Not ideal because if I change my keys, then I have to remember to change them in every config filed using them. It would be more elegant and maintainable to inject just the keys post-activation into the unencrypted configs. But it works for now.

[Liassica]

Yet another use case: theming for Flatpak apps.

Files in ~/.config/gtk-3.0, ~/.config/gtk-4.0, ~/.config/Kvantum, etc. aren't readable by Flatpak apps if they are symlinks to files the app does not have access to in the sandbox (i.e. the Nix store, in HM's case)*. Being able to copy instead of link files would avoid having to use hacky workarounds to get theming to play nice.

*Interestingly, if the file ~/.config/kdeglobals (KDE system settings) is a symlink, it seems to get resolved by Flatpak for apps using the KDE runtime even if it points to a directory not normally accessible by the app. This seems to be a feature of the XDG settings portal(?).

[RmiTtro]

A way to do this currently is to use the onChange attribute. You configure your file like normal, but you give it a different name (I add the prefix HomeManagerInit_). Then, in the onChange attribute, you use shell commands to copy the symlink created by home manager, giving it the right name and making the file writable. You might also have to remove the file that was created by a previous execution of onChange.

Here is an example:

xdg.configFile."nomacs/HomeManagerInit_ImageLounge.conf" = {
  text = ''
    [DisplaySettings]
    bgColorNoMacsRGBA=4281545523
    bgColorWidgetRGBA=2852126720
    fontColorRGBA=4292730333
    highlightColorRGBA=4278233855
    iconColorRGBA=4292730333
    themeName312=Dark-Theme.css
  '';
  onChange = ''
    rm -f ${config.xdg.configHome}/nomacs/ImageLounge.conf
    cp ${config.xdg.configHome}/nomacs/HomeManagerInit_ImageLounge.conf ${config.xdg.configHome}/nomacs/ImageLounge.conf
    chmod u+w ${config.xdg.configHome}/nomacs/ImageLounge.conf
  '';
};

[AlexLJordan]

Disregard anything further down, I misunderstood the home.file.<name>.target option. The linked solution for ssh works!

---

A way to do this currently is to use the onChange attribute. You configure your file like normal, but you give it a different name (I add the prefix HomeManagerInit_).

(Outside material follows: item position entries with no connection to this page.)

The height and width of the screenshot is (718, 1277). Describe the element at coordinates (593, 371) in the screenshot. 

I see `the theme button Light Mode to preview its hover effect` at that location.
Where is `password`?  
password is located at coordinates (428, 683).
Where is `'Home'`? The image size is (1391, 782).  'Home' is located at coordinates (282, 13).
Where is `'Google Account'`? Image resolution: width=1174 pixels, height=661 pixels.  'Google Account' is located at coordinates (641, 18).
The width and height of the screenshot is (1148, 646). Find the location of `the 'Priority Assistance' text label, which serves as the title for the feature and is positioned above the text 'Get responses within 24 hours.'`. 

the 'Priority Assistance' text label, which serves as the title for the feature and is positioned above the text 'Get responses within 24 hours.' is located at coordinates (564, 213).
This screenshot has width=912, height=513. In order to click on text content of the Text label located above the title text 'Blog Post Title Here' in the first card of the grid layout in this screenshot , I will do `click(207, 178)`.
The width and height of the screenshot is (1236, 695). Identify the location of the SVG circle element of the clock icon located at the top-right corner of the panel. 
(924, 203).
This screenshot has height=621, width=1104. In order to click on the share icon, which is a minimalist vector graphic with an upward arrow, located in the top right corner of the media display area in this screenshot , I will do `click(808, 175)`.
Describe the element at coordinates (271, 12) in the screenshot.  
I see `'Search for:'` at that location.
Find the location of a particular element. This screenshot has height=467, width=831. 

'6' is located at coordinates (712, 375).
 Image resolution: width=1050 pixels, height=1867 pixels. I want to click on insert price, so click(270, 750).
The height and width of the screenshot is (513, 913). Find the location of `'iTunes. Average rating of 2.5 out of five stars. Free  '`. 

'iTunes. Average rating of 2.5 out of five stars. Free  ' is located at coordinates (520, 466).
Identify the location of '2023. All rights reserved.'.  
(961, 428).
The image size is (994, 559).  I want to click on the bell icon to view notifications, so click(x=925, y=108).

I'd love to do that, but the file path for the ssh config cannot be modified when using program.ssh. This comment seems to use that exact trick somehow, but I can't figure out, how to do that. Relevant line in ssh.nix: https://github.com/nix-community/home-manager/blob/d6bb9f934f2870e5cbc5b94c79e9db22246141ff/modules/programs/ssh.nix#L512

[SIGSTACKFAULT]

I'm trying to have some .desktop files managed by home-manager and KDE really doesn't like it when they're symlinks. this feature would be perfect.